An Autobiography Revisited




The autobiography of one of the world's most talented and intriguing writers, reissuing in Penguin Modern Classics

'Speak, memory', said Vladimir Nabokov. And immediately there came flooding back to him a host of enchanting recollections - of his comfortable childhood and adolescence, of his rich, liberal-minded father, his beautiful mother, an army of relations and family hangers-on and of grand old houses in St Petersburg and the surrounding countryside in pre-Revolutionary Russia. Young love, butterflies, tutors and a multitude of other themes thread together to weave an autobiography, which is itself a work of art.

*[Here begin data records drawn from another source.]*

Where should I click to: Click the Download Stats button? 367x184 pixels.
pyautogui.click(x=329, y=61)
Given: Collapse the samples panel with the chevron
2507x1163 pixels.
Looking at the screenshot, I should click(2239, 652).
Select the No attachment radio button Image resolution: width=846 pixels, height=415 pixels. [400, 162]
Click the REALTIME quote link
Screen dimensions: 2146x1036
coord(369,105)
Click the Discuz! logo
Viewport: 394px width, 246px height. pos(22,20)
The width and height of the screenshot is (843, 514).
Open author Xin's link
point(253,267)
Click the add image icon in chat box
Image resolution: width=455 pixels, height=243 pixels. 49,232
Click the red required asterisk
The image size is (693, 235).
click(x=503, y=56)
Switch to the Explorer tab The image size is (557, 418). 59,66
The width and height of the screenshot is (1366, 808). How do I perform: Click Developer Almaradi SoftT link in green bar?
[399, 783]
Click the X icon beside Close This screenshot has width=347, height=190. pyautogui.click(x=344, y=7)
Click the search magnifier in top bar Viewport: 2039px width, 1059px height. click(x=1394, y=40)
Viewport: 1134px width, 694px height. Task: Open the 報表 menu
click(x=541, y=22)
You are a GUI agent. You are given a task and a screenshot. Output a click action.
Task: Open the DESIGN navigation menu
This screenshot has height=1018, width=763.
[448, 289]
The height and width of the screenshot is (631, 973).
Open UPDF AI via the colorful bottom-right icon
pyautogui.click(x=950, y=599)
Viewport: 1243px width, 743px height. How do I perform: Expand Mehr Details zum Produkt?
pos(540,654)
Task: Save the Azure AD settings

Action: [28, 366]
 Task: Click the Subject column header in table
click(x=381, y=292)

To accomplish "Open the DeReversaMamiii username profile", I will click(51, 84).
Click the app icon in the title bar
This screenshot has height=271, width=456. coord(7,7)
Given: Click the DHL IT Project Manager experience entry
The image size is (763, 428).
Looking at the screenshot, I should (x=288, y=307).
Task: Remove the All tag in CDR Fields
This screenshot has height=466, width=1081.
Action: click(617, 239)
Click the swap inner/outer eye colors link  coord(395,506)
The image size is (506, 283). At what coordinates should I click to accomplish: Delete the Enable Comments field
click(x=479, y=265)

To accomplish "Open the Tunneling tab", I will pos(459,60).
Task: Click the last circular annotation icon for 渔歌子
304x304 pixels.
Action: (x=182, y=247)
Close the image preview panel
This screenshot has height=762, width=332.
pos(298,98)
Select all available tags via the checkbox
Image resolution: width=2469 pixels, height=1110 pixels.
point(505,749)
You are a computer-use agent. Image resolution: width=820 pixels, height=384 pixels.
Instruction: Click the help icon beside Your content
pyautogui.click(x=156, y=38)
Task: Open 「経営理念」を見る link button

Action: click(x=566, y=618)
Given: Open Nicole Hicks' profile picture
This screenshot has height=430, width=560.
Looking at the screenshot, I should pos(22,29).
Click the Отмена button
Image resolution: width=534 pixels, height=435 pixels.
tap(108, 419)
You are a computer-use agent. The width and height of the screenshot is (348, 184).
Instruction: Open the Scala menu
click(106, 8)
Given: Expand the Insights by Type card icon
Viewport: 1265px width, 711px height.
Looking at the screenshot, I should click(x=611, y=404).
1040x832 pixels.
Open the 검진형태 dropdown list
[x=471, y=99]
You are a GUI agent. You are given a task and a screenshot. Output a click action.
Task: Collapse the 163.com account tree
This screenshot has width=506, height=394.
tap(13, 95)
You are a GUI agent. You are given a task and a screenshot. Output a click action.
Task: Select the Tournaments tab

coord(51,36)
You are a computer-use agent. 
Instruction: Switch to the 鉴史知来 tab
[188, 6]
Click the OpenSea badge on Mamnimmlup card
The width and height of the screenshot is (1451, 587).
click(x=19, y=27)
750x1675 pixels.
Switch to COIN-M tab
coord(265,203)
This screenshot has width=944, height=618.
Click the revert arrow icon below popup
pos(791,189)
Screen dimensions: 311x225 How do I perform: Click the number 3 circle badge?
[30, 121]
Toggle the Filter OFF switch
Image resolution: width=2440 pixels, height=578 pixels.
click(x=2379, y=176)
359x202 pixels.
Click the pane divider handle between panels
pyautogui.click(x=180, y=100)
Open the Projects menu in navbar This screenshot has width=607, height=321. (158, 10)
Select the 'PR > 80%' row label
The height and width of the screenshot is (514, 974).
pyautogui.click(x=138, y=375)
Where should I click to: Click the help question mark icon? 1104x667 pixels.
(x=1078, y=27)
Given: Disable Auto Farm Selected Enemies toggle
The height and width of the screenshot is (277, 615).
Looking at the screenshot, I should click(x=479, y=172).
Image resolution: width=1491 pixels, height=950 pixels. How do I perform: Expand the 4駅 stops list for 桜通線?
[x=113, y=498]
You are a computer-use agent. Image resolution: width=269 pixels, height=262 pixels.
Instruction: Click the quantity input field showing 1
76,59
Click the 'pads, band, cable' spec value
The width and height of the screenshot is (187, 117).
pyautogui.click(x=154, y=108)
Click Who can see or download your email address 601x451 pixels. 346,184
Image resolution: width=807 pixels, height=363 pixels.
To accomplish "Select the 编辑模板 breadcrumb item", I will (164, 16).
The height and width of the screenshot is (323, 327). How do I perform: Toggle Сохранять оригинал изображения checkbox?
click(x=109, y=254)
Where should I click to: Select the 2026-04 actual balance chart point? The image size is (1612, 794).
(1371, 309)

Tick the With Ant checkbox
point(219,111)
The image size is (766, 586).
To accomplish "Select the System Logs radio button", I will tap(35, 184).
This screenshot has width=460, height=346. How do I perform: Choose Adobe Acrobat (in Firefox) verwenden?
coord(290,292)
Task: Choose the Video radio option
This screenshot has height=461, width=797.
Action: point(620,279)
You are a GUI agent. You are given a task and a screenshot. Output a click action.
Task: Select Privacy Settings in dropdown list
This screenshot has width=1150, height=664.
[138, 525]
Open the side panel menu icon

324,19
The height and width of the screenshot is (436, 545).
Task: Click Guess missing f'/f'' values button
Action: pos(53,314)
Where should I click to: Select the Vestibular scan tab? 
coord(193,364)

  • Published: 1 December 2000
  • ISBN: 9780141183220
  • Imprint: Penguin Classics
  • Format: Paperback
  • Pages: 288
  • RRP: $30.00

About the author

Vladimir Nabokov

One of the twentieth century's master prose stylists, Vladimir Nabokov (1899 - 1977) was born in St Petersburg, but left Russia when the Bolsheviks seized power. He studied French and Russian literature at Trinity College, Cambridge, then lived in Berlin and Paris, where he launched a brilliant literary career. In 1940 he moved to the United States, and achieved renown as a novelist, poet, critic, and translator. He taught literature at Wellesley, Stanford, Cornell, and Harvard. In 1961 he moved to Montreux, Switzerland, where he died in 1977.

His first novel in English was The Real Life of Sebastian Knight, published in 1941. His other books include Ada or Ardor (1969), Laughter in the Dark (1933), Pale Fire (1962), the short story collection Details of a Sunset (1976) and Lolita (1955), his best-known novel.